Lantas, Jungkook membawa kakinya bergerak, lanjut menaiki anak tangga.
Pun Jiyeon tak banyak berkomentar, sebab ia tidak ingin terlibat dalam situasi yang krusial ini. Mengapit kinerja paru-parunya hingga ia nyaris kesulitan meraup pasokan udara.
Tapi, jelas Haerin tidak akan membiarkan mereka enyah dengan mudah. Satu tangan perempuan itu mencekal pergelangan tangan Jiyeon, membuat gadis dengan surai yang disanggul itu berjengit kaget. Tatapannya jatuh pada tangan Haerin yang menggenggam lengannya.
Menyadari gerakan mereka dijegal, sontak membuat Jungkook geram. Hampir saja ia menghempaskan tangan Haerin dengan kasar karena sudah berhasil mengundang angkaranya membumbung teramat tinggi.
Namun, sepersekian detik berikutnya, Haerin melepaskan cengkeramannya dari Jiyeon. Memutus tautan, tapi mematri senyum yang mengolok-olok emosi Jungkook.
Perempuan itu—Jungkook ingin meluapkan carut-marutnya tepat di depan wajah bengis yang memuakkan milik Haerin.

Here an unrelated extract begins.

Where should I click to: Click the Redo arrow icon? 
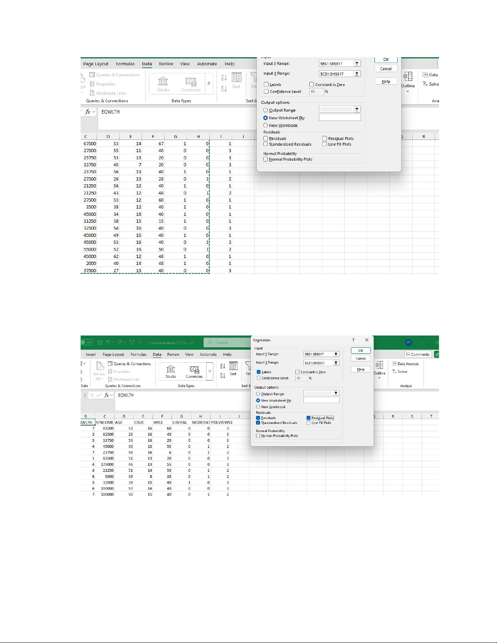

"Jangan banyak tingkah jika kau ingin aku menemanimu disini." Pemuda Shin itu memandang dongkol ke arah punggung kecil Haerin yang menjauhi mereka.
Sembari menyusuri sisa anak tangga terakhir, Haerin lantas meresponsnya dengan dengusan—ekspresi rasa jijik secara verbal tepat ketika ia mendengar penuturan Jungkook seperti ancaman untuknya.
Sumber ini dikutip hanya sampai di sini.